**DATASET RECORDS**
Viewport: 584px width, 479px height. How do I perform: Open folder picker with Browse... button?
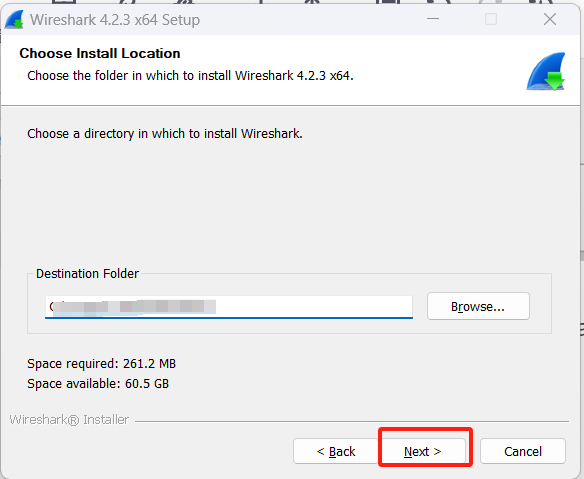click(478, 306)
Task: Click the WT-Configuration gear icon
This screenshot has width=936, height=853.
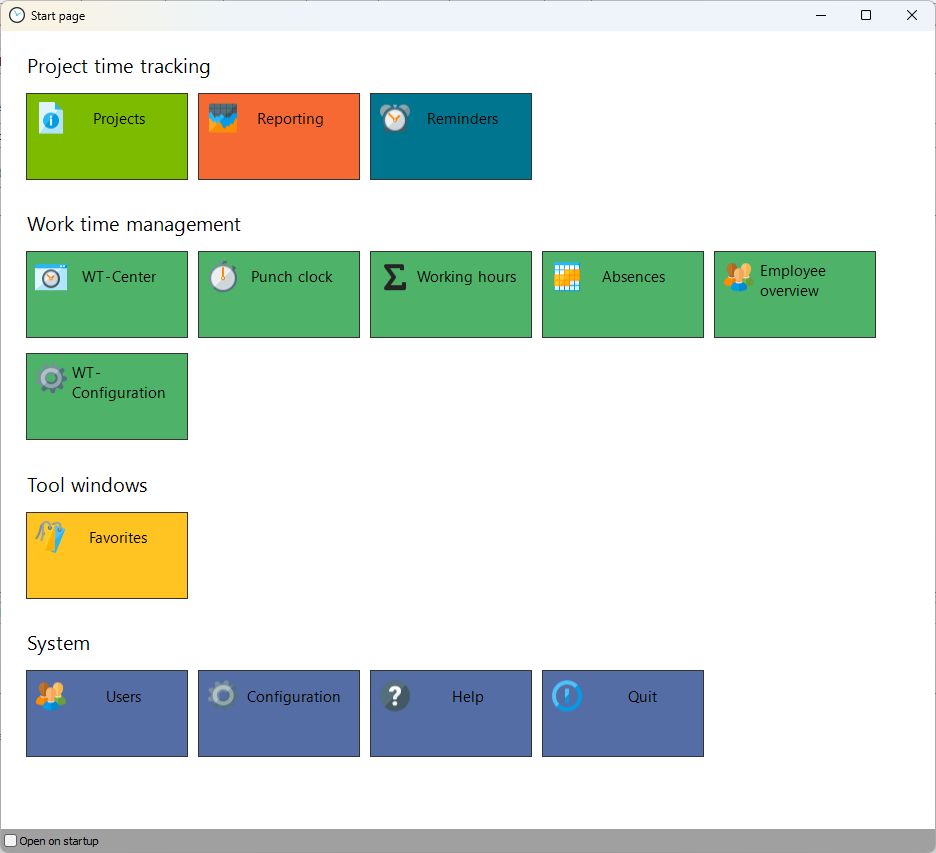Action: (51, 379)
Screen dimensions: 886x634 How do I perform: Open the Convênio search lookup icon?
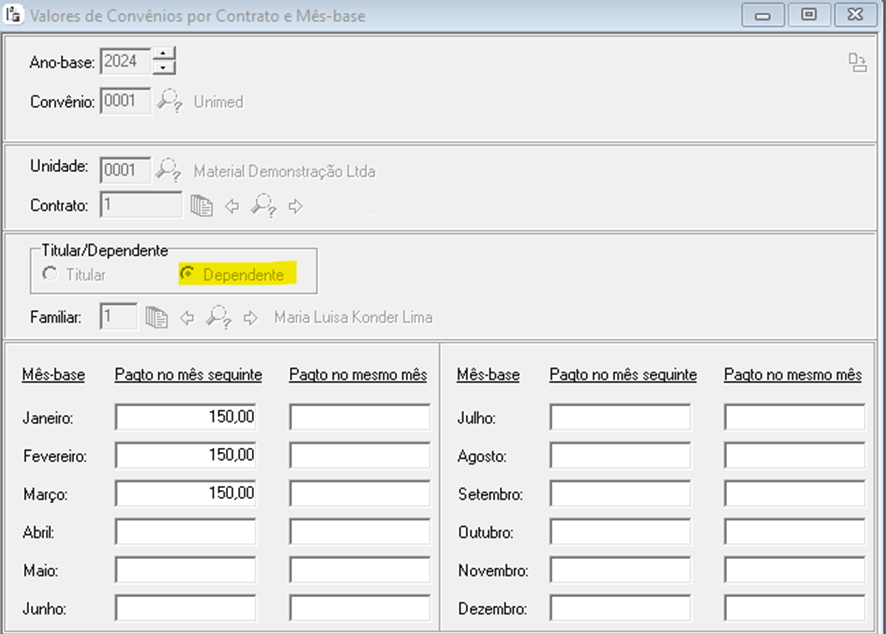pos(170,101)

**TO DO**
Copy exactly, and only, the lines from the line containing "Task: Click the WT-Configuration gear icon" through the final line of the material above, with no pictures.

**WRITTEN RESPONSE**
Task: Click the WT-Configuration gear icon
This screenshot has width=936, height=853.
Action: (51, 379)
Screen dimensions: 886x634 How do I perform: Open the Convênio search lookup icon?
pos(170,101)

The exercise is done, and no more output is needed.